• [WHAT YOU SHOULD DO] Could you convert the rows below into a numbered list and leave out any blank lines?
========================
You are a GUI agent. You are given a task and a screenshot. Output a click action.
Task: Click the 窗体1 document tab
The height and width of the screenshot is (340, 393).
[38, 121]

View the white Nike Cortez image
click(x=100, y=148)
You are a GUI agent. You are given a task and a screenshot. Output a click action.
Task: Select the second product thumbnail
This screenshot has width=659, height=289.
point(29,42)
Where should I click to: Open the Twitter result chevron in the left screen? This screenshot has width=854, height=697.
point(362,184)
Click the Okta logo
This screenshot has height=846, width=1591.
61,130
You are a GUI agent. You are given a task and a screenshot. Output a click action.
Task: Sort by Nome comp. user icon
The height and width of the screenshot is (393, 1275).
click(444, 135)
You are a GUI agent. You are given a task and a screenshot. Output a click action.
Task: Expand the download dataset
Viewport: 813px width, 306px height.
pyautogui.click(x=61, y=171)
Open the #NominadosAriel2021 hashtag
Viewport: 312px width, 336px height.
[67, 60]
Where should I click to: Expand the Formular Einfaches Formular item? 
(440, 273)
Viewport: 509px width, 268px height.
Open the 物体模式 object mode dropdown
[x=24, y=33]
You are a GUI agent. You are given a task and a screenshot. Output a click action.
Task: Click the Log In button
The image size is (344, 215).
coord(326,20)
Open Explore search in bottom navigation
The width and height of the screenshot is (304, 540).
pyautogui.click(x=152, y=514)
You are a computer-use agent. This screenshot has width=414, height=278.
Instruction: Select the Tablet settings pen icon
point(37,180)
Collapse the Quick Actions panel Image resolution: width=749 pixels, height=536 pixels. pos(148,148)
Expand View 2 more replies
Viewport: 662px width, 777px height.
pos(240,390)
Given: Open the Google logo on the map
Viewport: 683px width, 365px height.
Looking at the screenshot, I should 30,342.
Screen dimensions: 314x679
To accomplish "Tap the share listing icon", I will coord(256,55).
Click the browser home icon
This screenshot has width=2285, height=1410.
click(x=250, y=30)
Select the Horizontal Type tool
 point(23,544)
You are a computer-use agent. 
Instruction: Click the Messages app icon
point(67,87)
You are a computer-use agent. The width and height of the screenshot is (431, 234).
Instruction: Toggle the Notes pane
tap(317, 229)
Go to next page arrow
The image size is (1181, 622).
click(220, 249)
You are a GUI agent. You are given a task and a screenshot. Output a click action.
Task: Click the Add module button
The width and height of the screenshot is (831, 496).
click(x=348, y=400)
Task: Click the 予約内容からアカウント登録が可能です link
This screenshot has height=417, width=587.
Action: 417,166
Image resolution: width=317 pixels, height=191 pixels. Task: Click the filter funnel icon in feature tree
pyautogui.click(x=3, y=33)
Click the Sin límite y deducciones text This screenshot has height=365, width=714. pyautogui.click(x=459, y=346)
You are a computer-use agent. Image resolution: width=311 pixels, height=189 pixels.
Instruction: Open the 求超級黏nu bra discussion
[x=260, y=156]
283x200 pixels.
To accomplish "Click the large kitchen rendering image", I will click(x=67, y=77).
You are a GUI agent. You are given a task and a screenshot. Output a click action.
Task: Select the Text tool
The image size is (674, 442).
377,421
========================
• [RESPONSE]
1. You are a GUI agent. You are given a task and a screenshot. Output a click action.
2. Task: Click the 窗体1 document tab
3. The height and width of the screenshot is (340, 393).
4. [38, 121]
5. View the white Nike Cortez image
6. click(x=100, y=148)
7. You are a GUI agent. You are given a task and a screenshot. Output a click action.
8. Task: Select the second product thumbnail
9. This screenshot has width=659, height=289.
10. point(29,42)
11. Where should I click to: Open the Twitter result chevron in the left screen? This screenshot has width=854, height=697.
12. point(362,184)
13. Click the Okta logo
14. This screenshot has height=846, width=1591.
15. 61,130
16. You are a GUI agent. You are given a task and a screenshot. Output a click action.
17. Task: Sort by Nome comp. user icon
18. The height and width of the screenshot is (393, 1275).
19. click(444, 135)
20. You are a GUI agent. You are given a task and a screenshot. Output a click action.
21. Task: Expand the download dataset
22. Viewport: 813px width, 306px height.
23. pyautogui.click(x=61, y=171)
24. Open the #NominadosAriel2021 hashtag
25. Viewport: 312px width, 336px height.
26. [67, 60]
27. Where should I click to: Expand the Formular Einfaches Formular item? 
28. (440, 273)
29. Viewport: 509px width, 268px height.
30. Open the 物体模式 object mode dropdown
31. [x=24, y=33]
32. You are a GUI agent. You are given a task and a screenshot. Output a click action.
33. Task: Click the Log In button
34. The image size is (344, 215).
35. coord(326,20)
36. Open Explore search in bottom navigation
37. The width and height of the screenshot is (304, 540).
38. pyautogui.click(x=152, y=514)
39. You are a computer-use agent. This screenshot has width=414, height=278.
40. Instruction: Select the Tablet settings pen icon
41. point(37,180)
42. Collapse the Quick Actions panel Image resolution: width=749 pixels, height=536 pixels. pos(148,148)
43. Expand View 2 more replies
44. Viewport: 662px width, 777px height.
45. pos(240,390)
46. Given: Open the Google logo on the map
47. Viewport: 683px width, 365px height.
48. Looking at the screenshot, I should 30,342.
49. Screen dimensions: 314x679
50. To accomplish "Tap the share listing icon", I will coord(256,55).
51. Click the browser home icon
52. This screenshot has width=2285, height=1410.
53. click(x=250, y=30)
54. Select the Horizontal Type tool
55.  point(23,544)
56. You are a computer-use agent. 
57. Instruction: Click the Messages app icon
58. point(67,87)
59. You are a computer-use agent. The width and height of the screenshot is (431, 234).
60. Instruction: Toggle the Notes pane
61. tap(317, 229)
62. Go to next page arrow
63. The image size is (1181, 622).
64. click(220, 249)
65. You are a GUI agent. You are given a task and a screenshot. Output a click action.
66. Task: Click the Add module button
67. The width and height of the screenshot is (831, 496).
68. click(x=348, y=400)
69. Task: Click the 予約内容からアカウント登録が可能です link
70. This screenshot has height=417, width=587.
71. Action: 417,166
72. Image resolution: width=317 pixels, height=191 pixels. Task: Click the filter funnel icon in feature tree
73. pyautogui.click(x=3, y=33)
74. Click the Sin límite y deducciones text This screenshot has height=365, width=714. pyautogui.click(x=459, y=346)
75. You are a computer-use agent. Image resolution: width=311 pixels, height=189 pixels.
76. Instruction: Open the 求超級黏nu bra discussion
77. [x=260, y=156]
78. 283x200 pixels.
79. To accomplish "Click the large kitchen rendering image", I will click(x=67, y=77).
80. You are a GUI agent. You are given a task and a screenshot. Output a click action.
81. Task: Select the Text tool
82. The image size is (674, 442).
83. 377,421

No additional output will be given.